The Federal Government has commenced discussions to establish the pricing structure for Premium Motor Spirit (PMS) to be produced by the Dangote Petroleum Refinery, with production expected to commence in September 2024.
This follows the government’s recent decision to begin selling crude oil to local refineries in naira starting from October 1, 2024.
According to sources within the oil marketing sector and the Implementation Committee on crude oil sales, chaired by the Minister of Finance, Wale Edun, several meetings will take place in the coming weeks to solidify the pricing framework for PMS from the Dangote Refinery.
One of the central issues under consideration is whether the government will offer subsidies on the Dangote Refinery’s petrol or allow the product to be sold at market rates. Oil marketers have cautioned that without government intervention, the cost of petrol from the refinery may surpass current pump prices, which currently range between ₦600 and ₦700 per litre across Nigeria, while the landing cost stands at approximately ₦1,117 per litre.
Currently, the Nigerian National Petroleum Company Limited (NNPCL), the sole importer of petrol in the country, sells the product at roughly half its landing cost under a subsidy arrangement with the government. The company’s Chief Financial Officer, Umar Ajiya, recently disclosed that NNPCL had absorbed a ₦7.8 trillion shortfall in the first seven months of 2024 due to the subsidy.
In a recent development, the Federal Government’s committee overseeing crude oil sales to local refineries has reached an agreement with the Dangote Refinery, with plans to commence petrol sales from the $20 billion facility in September 2024. Further discussions involving the government, the refinery’s management, and key stakeholders in the oil industry will determine the final pricing strategy, as Nigeria seeks to balance market realities with consumer affordability.
An official from the Federal Ministry of Petroleum Resources, who spoke anonymously, emphasized the challenges the NNPCL faces in continuing to shoulder the subsidy burden. The official suggested that without government subsidies, Nigerians would need to pay the true cost of petrol, highlighting the potential impact on the already struggling economy.
“The government can only intervene through subsidies. There’s nothing else NNPC can do,” the official noted.
“It’s unsustainable for NNPC to continue carrying the subsidy burden, especially given the company’s financial situation.”
Regarding the sale of crude oil to the Dangote Refinery, the source confirmed that payments would be made in naira, but a comprehensive framework is still being finalized. The source also pointed out the challenges posed by the shortage of U.S. dollars and indicated that the exchange rate for crude sales to Dangote would be benchmarked.

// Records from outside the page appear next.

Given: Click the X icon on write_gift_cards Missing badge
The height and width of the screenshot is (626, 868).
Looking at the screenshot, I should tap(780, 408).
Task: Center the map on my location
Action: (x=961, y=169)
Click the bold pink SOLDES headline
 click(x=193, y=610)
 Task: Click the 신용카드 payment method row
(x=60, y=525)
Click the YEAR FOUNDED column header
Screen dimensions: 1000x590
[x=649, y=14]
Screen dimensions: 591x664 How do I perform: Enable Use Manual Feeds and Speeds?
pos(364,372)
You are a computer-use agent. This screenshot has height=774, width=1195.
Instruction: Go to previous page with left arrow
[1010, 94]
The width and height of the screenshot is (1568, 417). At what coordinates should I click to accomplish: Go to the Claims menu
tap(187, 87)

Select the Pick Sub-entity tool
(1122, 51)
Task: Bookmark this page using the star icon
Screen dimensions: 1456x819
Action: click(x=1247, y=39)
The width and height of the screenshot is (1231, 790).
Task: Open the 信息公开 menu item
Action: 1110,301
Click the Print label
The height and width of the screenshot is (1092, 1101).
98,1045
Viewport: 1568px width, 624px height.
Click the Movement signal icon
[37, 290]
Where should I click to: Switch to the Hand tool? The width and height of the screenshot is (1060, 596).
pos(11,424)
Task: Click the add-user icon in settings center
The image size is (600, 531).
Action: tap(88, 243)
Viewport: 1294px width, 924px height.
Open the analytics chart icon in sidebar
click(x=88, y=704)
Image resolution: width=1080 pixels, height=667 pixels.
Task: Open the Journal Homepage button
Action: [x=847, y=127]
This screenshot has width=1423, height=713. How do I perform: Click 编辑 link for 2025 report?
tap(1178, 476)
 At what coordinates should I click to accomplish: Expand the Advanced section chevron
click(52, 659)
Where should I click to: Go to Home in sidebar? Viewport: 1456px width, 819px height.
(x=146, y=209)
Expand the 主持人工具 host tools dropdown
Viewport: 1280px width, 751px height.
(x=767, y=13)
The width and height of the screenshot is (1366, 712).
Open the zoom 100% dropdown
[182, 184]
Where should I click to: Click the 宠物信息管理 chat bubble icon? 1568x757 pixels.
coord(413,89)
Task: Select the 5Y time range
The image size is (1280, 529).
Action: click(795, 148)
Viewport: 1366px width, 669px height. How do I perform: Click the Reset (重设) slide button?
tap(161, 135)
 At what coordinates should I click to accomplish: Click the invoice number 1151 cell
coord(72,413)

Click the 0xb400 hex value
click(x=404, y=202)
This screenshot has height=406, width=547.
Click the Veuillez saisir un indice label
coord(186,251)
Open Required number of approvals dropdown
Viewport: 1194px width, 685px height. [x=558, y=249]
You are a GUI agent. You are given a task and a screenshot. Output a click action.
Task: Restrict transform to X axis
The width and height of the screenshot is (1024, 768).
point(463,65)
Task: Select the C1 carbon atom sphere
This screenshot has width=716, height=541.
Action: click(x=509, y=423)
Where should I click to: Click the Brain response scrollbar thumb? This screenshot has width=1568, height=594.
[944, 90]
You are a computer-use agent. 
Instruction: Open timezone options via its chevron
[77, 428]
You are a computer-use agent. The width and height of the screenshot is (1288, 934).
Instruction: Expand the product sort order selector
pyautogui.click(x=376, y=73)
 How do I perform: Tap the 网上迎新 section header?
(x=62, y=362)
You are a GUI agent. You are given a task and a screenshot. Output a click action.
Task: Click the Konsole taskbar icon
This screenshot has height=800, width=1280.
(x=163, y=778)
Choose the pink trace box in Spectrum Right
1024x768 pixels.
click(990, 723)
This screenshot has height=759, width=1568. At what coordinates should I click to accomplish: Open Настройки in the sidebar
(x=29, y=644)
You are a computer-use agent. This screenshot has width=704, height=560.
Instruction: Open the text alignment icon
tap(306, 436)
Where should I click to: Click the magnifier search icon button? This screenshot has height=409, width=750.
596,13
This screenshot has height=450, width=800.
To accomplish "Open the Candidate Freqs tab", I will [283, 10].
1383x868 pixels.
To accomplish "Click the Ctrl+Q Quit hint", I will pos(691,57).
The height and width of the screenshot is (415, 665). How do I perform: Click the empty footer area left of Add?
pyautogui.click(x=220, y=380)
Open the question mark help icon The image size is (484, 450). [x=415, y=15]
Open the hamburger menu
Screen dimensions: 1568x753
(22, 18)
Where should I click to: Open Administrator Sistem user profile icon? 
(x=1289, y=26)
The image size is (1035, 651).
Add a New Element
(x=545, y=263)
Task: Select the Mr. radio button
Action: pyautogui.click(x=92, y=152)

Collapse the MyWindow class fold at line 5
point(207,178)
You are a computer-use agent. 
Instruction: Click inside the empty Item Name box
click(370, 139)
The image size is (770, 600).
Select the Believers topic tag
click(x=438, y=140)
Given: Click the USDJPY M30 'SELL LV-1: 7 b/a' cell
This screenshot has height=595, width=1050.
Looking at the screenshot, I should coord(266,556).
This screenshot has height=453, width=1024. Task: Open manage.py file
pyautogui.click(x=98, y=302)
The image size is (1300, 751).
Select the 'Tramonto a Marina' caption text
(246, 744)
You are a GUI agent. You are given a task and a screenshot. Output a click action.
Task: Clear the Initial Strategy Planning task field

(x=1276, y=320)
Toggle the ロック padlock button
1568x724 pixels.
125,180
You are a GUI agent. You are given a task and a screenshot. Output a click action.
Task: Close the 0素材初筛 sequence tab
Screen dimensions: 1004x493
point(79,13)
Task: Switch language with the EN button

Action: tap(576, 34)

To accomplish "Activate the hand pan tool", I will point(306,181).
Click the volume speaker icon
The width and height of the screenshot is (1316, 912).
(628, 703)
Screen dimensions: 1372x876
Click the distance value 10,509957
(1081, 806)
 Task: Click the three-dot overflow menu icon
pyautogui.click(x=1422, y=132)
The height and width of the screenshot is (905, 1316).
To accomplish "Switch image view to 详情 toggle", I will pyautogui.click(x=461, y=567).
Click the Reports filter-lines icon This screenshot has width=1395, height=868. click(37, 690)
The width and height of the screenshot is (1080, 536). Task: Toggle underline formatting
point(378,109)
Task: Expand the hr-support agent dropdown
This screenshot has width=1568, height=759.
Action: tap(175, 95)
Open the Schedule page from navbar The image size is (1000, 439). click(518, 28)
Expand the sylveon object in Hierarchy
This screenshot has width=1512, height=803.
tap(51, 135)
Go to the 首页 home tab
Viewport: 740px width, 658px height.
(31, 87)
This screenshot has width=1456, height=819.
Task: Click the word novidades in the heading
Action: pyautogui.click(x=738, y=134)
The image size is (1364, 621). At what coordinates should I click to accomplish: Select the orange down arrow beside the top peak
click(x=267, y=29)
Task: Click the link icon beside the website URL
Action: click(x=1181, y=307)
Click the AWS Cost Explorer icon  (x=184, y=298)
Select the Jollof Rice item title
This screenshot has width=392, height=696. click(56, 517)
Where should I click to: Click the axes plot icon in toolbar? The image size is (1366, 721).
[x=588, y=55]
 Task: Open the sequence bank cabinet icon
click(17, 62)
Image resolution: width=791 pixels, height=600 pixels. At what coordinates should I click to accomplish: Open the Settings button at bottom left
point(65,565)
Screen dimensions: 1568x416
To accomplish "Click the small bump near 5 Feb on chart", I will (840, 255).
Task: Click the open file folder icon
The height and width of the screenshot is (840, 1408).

A senior official from the Major Oil Marketers Association of Nigeria (MOMAN) commented on the situation, explaining that while members are ready to source PMS from the Dangote Refinery, pricing remains a significant concern. The official highlighted the logistical processes for acquiring fuel from Dangote, noting that while these are well-established, the primary issue is the price and the currency in which payments will be made.
The official also expressed skepticism about the government’s ability to maintain subsidies, stating that the ongoing subsidy policy is unsustainable in the long run. The official further stressed the need for alternatives, such as the government’s Compressed Natural Gas (CNG) initiative, to alleviate the financial burden of PMS subsidies.
Mustapha Zarma, National Operations Controller of the Independent Petroleum Marketers Association of Nigeria (IPMAN), echoed these concerns, emphasizing that without a change in the current pricing cap on petrol, it would be challenging for marketers to purchase Dangote’s PMS.
Zarma pointed out that Dangote, as a business, is unlikely to sell PMS below the cost of production, and that a new agreement on pricing with the government is necessary. He added that the government’s policy of selling crude oil in naira to the refinery will play a crucial role in the ongoing discussions.
A recent post from the official X (formerly Twitter) account of the Ministry of Finance indicated that the Implementation Committee, led by Minister Wale Edun, has been actively reviewing progress on key initiatives, including the upcoming naira-based crude oil sales to the Dangote Refinery.
The first delivery of PMS from the Dangote Refinery is expected in September under the existing agreements, according to Dr. Zacch Adedeji, Executive Chairman of the Federal Inland Revenue Service, who is also the Chairman of the Technical Sub-Committee on this matter. Further details on the pricing framework are anticipated in the coming weeks as discussions continue.